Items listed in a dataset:
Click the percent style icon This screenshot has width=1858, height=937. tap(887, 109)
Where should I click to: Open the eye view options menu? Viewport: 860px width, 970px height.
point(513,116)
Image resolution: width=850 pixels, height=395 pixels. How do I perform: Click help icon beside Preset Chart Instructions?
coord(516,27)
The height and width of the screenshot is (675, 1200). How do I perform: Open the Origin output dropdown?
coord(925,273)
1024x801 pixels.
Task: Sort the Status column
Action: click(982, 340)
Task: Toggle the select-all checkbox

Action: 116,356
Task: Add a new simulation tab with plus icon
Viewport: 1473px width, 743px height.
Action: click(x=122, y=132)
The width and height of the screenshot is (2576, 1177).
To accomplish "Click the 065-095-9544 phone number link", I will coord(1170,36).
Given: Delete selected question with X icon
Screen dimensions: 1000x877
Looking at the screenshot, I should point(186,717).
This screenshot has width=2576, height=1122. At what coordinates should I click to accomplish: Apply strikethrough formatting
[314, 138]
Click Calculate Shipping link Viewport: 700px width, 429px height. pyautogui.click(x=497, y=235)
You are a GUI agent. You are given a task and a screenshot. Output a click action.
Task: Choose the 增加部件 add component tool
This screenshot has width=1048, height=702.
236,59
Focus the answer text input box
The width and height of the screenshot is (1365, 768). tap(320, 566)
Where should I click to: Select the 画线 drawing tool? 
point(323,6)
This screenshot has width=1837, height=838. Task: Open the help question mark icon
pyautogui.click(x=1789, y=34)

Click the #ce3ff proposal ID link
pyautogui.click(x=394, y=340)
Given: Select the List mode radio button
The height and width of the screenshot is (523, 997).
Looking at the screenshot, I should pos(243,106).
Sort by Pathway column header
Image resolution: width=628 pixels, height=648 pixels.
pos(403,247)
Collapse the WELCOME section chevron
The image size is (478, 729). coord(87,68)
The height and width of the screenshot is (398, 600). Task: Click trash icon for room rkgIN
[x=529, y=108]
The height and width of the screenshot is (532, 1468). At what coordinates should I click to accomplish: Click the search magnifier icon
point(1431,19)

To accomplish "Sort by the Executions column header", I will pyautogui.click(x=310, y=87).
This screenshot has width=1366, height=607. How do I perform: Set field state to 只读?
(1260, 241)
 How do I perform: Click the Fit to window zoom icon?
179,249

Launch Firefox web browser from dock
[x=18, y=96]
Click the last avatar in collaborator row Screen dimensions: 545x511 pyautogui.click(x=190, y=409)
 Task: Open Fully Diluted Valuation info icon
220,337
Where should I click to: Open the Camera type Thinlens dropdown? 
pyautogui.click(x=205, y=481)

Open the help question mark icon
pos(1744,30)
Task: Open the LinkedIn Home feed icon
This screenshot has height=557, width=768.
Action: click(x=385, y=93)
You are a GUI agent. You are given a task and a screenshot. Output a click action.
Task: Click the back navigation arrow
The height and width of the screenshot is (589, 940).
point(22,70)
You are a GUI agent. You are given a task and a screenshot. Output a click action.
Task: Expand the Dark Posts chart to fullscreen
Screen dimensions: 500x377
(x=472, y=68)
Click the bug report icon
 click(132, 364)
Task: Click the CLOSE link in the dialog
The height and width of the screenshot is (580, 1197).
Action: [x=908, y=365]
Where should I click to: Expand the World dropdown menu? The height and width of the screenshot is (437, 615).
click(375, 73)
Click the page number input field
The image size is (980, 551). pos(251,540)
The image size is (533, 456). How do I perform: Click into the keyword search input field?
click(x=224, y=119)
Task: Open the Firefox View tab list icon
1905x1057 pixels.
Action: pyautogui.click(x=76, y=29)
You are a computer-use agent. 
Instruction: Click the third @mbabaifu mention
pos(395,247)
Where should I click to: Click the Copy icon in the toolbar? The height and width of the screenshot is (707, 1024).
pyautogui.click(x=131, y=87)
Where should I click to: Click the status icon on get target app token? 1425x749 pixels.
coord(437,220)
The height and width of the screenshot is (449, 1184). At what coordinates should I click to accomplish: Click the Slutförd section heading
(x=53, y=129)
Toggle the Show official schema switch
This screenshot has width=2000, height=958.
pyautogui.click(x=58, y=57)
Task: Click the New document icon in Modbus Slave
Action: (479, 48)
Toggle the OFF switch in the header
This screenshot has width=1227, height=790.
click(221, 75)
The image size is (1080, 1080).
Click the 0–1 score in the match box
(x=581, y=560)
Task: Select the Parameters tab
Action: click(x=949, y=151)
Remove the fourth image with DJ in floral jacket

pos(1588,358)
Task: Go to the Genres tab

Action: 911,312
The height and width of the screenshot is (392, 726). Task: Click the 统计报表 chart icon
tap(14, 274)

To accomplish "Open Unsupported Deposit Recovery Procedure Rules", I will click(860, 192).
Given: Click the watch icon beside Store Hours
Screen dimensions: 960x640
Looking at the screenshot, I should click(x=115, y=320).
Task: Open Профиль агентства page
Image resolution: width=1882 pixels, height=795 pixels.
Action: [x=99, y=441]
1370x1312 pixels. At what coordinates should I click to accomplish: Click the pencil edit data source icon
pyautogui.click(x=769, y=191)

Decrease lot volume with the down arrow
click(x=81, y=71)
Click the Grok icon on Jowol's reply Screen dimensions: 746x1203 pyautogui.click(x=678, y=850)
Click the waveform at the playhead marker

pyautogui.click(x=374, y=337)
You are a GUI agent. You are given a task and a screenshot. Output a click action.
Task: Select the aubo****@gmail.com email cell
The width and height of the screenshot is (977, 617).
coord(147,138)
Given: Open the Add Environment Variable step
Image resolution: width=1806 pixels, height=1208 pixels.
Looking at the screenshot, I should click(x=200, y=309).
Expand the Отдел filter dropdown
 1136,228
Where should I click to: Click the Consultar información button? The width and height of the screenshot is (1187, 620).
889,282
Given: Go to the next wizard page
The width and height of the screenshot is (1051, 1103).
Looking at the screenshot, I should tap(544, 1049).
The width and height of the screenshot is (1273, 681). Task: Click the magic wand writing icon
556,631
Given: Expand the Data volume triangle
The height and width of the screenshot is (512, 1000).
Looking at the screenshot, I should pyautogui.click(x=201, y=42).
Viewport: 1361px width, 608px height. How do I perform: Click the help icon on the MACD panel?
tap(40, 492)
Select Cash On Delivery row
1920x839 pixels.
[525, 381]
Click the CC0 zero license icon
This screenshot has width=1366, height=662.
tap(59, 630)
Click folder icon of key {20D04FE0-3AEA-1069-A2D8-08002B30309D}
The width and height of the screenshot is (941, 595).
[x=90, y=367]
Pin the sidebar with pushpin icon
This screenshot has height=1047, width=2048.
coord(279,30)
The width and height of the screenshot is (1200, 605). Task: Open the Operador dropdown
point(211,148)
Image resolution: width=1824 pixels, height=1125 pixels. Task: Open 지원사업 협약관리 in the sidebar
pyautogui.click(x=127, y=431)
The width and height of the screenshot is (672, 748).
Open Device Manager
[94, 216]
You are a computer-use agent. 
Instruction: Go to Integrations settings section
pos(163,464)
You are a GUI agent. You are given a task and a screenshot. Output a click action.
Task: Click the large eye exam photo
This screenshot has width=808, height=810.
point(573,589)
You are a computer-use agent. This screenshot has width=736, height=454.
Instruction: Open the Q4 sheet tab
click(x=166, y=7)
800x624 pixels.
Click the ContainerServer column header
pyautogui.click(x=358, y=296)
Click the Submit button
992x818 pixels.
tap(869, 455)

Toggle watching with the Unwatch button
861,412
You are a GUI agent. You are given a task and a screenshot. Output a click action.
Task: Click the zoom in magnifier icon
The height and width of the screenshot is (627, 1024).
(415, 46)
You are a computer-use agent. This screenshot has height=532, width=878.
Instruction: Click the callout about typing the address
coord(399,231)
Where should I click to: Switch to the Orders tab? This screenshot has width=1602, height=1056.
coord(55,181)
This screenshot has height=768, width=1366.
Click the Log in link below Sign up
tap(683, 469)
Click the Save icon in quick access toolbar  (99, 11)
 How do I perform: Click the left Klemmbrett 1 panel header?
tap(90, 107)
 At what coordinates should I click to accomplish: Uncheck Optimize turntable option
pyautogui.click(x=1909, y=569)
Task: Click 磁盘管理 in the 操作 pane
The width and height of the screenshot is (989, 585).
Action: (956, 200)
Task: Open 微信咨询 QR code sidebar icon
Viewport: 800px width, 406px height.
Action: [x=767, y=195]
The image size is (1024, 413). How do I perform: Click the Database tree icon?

• WHAT TO PRODUCE: All that is wanted is the number of lines in the records that include the string "will".

• RESPONSE FOR THIS EXERCISE: 3